Records supplied:
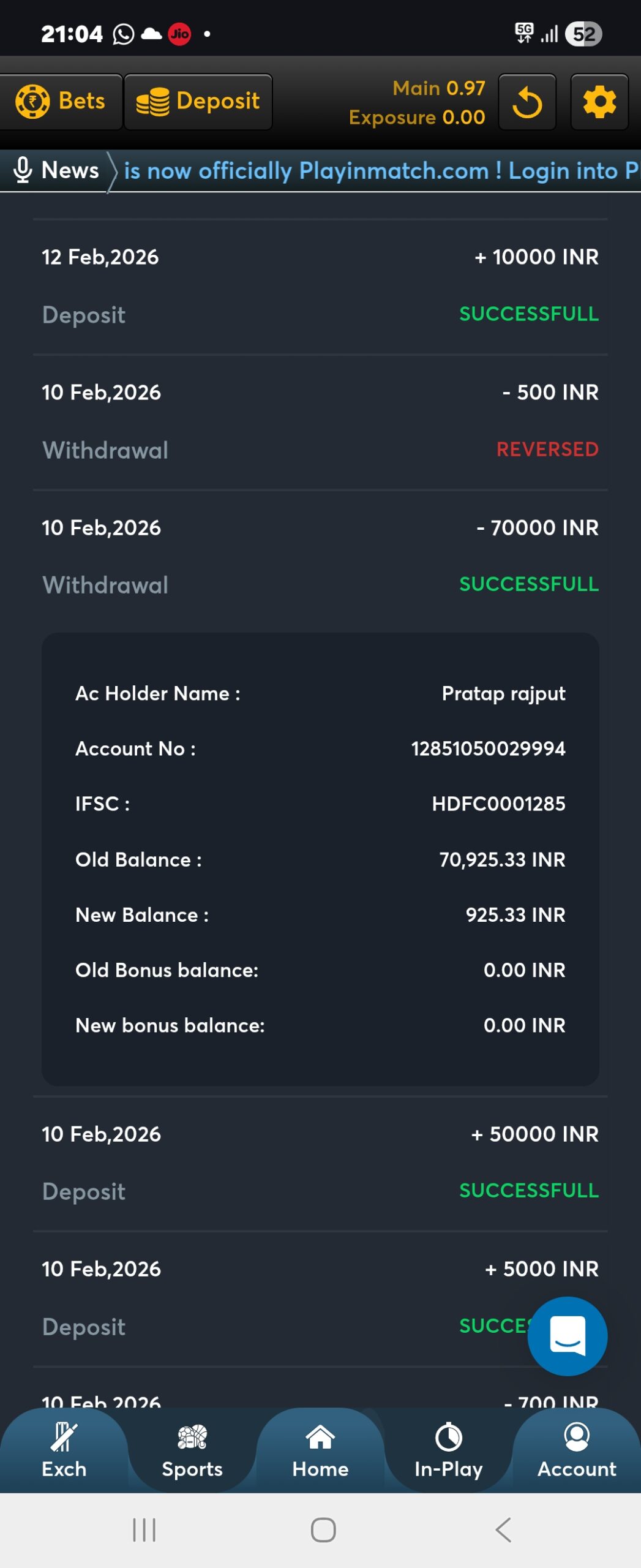
Task: Tap the refresh balance icon
Action: coord(527,102)
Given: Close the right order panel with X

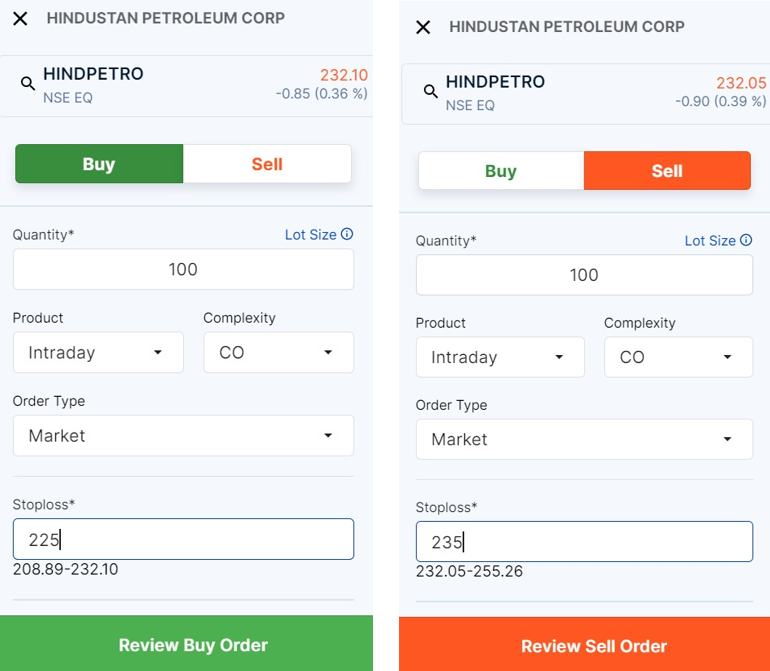Looking at the screenshot, I should (423, 27).
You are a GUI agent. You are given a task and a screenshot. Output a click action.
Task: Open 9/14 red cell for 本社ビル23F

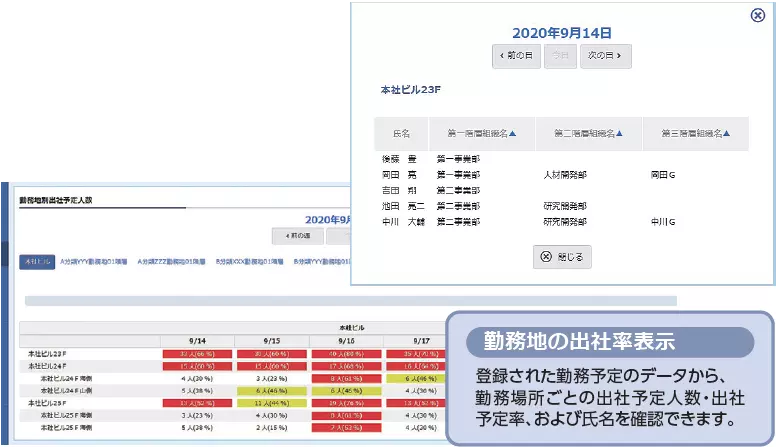[x=196, y=354]
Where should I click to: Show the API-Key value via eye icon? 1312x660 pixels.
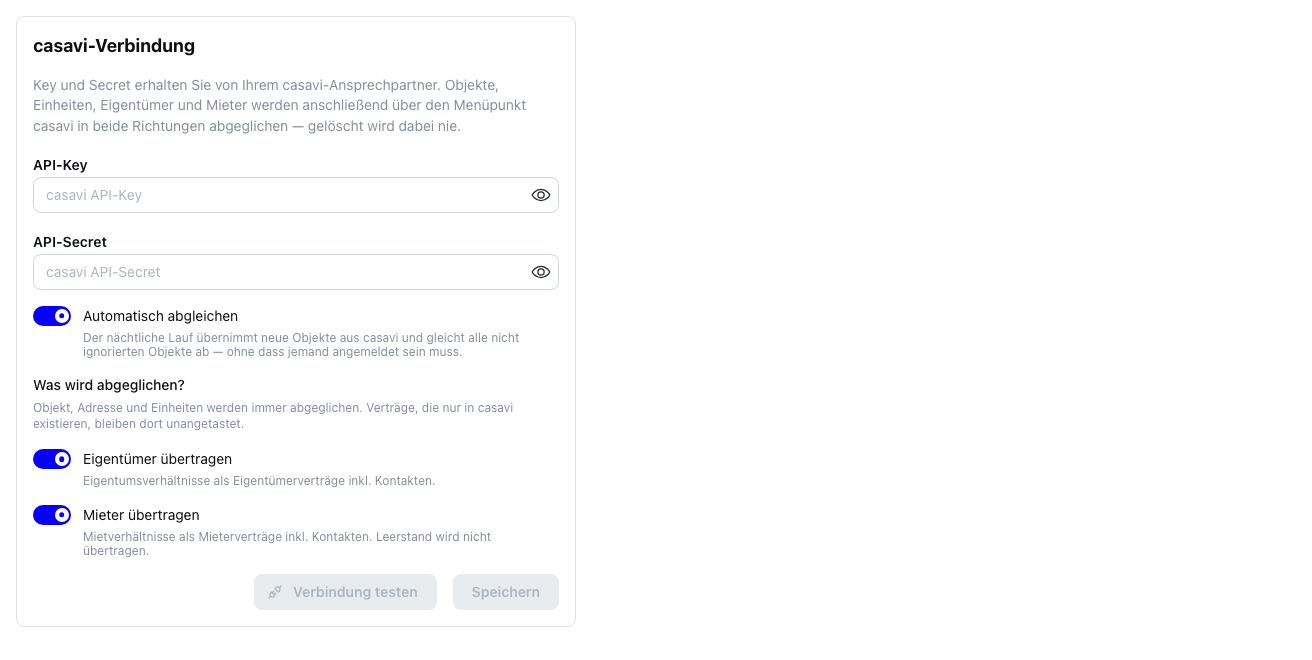(541, 195)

Instructions for the task:
Please rewrite all the items above, replacing "panel" with "sidebar" and changing nothing else. Leave the pictures out of your answer.

Complete output:
Task: Tap the refresh balance icon
Action: coord(527,102)
Given: Close the right order sidebar with X

Looking at the screenshot, I should (423, 27).
You are a GUI agent. You are given a task and a screenshot. Output a click action.
Task: Open 9/14 red cell for 本社ビル23F

[x=196, y=354]
Where should I click to: Show the API-Key value via eye icon? 1312x660 pixels.
(541, 195)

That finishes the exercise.